[[ Supplied information open ]]

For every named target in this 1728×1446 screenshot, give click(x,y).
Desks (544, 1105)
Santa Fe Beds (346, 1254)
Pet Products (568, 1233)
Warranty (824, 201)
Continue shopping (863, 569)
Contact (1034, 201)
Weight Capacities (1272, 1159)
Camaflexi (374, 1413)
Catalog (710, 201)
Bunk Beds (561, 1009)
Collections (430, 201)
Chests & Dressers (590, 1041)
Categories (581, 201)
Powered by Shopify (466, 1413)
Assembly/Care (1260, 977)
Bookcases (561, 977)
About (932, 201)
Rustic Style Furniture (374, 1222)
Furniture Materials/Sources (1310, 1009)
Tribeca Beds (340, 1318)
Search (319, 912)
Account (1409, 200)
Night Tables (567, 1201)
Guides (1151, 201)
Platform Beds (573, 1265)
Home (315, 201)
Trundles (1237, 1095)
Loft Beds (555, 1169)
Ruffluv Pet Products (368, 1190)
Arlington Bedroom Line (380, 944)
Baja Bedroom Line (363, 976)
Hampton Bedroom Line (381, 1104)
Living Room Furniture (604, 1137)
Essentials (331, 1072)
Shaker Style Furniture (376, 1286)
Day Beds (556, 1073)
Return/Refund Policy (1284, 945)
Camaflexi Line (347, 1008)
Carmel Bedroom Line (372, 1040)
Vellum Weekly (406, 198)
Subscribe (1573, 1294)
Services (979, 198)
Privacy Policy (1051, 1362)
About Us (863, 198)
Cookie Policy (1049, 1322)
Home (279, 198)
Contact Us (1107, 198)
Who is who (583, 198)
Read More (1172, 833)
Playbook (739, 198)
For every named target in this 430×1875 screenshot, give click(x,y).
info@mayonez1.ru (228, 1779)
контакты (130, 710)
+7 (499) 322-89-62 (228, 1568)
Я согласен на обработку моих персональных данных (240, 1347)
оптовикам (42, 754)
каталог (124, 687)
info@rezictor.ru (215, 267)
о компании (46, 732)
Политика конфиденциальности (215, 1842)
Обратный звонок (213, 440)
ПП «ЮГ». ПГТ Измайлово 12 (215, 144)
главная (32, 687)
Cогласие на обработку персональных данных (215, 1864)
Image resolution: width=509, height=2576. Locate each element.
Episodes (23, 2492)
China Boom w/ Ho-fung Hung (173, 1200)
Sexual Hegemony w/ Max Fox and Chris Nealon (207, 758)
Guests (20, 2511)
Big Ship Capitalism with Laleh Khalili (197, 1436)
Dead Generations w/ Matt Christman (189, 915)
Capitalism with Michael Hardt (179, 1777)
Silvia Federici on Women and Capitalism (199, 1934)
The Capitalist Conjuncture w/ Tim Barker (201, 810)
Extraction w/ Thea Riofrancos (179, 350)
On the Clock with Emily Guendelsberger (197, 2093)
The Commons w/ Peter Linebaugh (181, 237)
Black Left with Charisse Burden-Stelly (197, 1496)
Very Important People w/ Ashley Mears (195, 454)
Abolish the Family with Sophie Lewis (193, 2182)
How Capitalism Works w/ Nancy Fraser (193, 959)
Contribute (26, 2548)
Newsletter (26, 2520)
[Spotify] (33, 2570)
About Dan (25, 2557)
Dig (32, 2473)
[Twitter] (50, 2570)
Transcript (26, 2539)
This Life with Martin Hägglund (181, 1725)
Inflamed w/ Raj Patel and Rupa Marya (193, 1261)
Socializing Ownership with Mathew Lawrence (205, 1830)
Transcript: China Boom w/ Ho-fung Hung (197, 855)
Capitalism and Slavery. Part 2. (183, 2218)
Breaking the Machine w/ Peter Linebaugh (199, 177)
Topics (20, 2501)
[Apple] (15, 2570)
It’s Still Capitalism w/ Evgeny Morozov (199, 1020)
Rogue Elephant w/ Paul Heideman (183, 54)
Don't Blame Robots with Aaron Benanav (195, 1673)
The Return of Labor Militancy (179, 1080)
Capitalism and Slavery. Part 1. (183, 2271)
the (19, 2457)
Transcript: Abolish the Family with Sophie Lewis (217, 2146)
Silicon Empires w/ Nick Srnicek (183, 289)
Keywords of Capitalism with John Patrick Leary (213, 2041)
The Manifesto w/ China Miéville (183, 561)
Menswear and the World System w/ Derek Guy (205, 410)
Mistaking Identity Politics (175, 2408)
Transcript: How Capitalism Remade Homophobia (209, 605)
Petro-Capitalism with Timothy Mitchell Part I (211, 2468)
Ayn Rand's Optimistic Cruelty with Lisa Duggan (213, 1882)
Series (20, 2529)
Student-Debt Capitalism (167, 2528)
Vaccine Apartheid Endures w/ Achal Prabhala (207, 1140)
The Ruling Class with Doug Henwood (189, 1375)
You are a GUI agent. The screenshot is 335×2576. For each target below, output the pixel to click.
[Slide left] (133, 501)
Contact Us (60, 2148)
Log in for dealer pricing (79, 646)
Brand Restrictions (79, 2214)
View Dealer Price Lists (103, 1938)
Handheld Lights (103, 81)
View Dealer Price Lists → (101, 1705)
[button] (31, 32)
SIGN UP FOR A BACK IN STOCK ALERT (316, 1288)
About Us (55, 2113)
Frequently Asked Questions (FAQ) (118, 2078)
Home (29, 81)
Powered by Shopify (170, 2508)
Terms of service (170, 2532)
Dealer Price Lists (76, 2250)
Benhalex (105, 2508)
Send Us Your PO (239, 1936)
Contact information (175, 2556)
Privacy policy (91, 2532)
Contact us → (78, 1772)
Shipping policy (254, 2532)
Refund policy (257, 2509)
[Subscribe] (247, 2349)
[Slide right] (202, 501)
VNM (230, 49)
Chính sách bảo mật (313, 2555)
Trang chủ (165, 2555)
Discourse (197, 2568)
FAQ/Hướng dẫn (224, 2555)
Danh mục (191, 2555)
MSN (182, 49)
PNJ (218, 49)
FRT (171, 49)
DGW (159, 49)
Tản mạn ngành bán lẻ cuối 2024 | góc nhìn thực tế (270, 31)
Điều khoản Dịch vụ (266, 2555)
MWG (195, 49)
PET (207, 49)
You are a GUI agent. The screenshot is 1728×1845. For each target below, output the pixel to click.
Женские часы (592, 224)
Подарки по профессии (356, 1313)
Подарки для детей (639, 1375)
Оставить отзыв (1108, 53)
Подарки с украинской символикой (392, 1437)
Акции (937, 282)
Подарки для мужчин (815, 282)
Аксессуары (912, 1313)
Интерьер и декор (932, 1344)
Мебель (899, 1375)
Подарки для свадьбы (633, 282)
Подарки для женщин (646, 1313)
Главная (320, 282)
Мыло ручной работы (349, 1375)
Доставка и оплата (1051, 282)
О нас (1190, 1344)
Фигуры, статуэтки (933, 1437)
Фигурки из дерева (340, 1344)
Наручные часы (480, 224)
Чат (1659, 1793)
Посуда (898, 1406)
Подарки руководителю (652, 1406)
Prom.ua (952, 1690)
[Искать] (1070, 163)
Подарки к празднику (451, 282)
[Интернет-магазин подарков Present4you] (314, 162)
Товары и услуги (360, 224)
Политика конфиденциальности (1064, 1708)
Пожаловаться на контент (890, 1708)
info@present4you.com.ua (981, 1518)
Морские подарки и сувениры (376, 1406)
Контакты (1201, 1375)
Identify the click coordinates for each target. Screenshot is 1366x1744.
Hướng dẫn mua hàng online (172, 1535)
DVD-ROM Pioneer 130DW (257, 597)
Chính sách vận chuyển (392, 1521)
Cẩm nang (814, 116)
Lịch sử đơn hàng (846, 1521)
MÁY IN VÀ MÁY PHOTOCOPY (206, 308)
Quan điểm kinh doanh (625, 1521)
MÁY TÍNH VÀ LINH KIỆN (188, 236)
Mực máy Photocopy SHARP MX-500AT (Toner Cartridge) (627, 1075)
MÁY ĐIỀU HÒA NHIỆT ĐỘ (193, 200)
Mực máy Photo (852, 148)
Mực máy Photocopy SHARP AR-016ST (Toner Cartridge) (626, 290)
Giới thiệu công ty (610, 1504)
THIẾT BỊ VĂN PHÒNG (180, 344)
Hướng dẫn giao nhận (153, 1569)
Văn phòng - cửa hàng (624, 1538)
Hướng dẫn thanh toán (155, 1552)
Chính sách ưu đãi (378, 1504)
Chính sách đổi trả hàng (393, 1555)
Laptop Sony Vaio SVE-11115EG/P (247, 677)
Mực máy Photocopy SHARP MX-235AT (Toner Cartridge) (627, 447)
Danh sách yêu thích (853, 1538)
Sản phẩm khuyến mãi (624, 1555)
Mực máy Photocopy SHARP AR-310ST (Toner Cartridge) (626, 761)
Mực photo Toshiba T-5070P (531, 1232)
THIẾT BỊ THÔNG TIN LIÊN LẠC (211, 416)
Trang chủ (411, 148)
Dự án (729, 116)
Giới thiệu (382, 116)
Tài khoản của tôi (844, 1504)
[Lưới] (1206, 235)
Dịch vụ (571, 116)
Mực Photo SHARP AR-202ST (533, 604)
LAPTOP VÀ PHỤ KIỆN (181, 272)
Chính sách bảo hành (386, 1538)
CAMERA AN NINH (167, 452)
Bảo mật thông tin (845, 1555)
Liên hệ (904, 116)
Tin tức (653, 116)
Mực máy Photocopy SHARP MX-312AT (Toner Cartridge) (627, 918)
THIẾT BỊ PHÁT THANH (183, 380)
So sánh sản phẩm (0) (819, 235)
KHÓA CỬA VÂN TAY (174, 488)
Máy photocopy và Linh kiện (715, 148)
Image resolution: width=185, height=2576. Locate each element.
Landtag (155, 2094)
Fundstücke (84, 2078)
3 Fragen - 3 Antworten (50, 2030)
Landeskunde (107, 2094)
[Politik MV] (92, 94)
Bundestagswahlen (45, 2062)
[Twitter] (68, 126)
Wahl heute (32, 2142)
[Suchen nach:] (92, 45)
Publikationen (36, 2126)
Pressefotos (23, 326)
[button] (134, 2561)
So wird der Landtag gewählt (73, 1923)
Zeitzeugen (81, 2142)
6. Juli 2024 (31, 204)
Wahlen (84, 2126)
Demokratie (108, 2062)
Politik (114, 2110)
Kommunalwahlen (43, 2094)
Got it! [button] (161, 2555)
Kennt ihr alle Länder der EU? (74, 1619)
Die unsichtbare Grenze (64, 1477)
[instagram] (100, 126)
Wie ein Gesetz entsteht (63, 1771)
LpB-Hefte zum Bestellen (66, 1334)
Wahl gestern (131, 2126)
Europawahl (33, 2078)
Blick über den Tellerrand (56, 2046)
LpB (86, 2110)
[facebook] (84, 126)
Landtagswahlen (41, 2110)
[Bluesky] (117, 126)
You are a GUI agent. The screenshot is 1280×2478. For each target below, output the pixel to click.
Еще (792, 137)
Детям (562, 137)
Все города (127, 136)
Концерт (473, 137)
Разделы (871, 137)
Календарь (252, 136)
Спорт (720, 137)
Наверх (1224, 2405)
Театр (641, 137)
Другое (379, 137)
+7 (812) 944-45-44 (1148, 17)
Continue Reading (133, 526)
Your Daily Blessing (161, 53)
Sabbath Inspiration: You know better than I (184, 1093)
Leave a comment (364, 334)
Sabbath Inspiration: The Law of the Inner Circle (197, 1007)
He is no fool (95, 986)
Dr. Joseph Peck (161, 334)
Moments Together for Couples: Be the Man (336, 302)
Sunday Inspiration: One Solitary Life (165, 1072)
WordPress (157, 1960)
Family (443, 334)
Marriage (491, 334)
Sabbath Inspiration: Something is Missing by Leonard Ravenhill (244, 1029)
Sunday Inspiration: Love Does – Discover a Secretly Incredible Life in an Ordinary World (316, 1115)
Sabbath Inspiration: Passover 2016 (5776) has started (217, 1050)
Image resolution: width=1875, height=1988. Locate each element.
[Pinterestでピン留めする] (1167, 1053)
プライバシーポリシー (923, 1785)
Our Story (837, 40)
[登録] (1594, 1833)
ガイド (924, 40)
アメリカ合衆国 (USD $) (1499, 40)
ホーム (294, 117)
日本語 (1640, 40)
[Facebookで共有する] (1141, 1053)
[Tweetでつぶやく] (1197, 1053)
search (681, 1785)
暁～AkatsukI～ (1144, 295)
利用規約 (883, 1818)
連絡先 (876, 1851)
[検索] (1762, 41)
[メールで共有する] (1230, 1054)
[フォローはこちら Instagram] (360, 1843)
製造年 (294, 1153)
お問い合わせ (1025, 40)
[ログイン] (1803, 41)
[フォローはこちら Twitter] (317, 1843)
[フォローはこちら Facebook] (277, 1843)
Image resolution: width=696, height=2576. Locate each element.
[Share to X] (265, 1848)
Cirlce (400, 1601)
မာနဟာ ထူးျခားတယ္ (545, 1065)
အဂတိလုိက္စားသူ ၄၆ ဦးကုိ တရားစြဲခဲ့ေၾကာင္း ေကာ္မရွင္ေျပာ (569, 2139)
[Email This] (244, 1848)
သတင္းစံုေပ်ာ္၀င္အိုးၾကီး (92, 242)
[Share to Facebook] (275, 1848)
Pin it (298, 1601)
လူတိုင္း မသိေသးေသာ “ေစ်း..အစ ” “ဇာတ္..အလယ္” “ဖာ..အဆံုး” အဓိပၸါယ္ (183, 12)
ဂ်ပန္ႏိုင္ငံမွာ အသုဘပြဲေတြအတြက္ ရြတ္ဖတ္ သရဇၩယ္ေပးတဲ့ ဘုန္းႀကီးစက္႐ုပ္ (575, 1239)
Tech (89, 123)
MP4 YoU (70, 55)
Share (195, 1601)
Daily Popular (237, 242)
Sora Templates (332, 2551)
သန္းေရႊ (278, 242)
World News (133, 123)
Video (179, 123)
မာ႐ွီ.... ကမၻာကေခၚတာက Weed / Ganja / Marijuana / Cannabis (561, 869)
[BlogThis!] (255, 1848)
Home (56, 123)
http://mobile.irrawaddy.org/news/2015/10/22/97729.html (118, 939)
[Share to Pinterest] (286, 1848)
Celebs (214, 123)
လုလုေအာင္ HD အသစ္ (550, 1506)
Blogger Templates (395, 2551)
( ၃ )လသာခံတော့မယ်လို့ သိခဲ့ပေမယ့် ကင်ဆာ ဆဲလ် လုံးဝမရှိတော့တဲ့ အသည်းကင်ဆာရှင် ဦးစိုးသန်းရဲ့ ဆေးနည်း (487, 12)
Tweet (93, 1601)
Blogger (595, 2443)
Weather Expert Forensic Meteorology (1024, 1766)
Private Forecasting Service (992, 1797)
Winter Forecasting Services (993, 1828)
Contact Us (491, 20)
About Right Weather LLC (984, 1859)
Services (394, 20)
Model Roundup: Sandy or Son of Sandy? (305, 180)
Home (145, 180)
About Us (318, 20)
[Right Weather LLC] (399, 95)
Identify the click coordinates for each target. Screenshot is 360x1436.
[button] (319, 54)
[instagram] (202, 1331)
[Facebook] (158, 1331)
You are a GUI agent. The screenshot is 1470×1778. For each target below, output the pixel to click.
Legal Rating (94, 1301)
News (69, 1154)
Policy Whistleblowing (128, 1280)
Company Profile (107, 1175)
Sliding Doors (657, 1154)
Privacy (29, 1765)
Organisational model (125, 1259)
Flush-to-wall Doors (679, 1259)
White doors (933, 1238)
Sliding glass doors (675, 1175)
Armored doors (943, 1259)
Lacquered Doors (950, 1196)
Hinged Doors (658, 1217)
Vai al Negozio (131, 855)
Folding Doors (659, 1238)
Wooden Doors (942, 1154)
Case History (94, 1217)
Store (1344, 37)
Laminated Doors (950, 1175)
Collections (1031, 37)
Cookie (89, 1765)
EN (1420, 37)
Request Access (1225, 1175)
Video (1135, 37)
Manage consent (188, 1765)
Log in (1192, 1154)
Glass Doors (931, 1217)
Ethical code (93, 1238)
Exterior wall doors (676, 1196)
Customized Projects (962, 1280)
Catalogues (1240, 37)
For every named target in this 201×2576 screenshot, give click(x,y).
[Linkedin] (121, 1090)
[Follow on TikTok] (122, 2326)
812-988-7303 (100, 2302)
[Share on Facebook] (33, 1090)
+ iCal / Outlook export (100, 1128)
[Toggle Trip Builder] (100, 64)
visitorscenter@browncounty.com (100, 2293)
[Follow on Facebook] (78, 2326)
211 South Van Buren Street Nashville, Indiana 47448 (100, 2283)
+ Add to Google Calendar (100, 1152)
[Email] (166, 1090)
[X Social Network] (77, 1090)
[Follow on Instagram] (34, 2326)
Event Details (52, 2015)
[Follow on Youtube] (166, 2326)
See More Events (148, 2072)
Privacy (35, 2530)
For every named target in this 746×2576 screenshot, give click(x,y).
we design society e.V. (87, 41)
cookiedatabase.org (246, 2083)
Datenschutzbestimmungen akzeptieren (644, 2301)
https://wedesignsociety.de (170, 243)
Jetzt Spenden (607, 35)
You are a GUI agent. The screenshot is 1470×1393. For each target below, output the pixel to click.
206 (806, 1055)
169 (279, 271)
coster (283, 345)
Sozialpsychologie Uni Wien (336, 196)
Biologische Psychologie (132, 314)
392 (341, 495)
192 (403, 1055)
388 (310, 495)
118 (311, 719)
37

[[ Supplied information closed ]]

Which lines hold the word "Share"? Copy each of them from the records.

- Solution to this problem -
[Share to X] (265, 1848)
[Share to Facebook] (275, 1848)
Share (195, 1601)
[Share to Pinterest] (286, 1848)
[Share on Facebook] (33, 1090)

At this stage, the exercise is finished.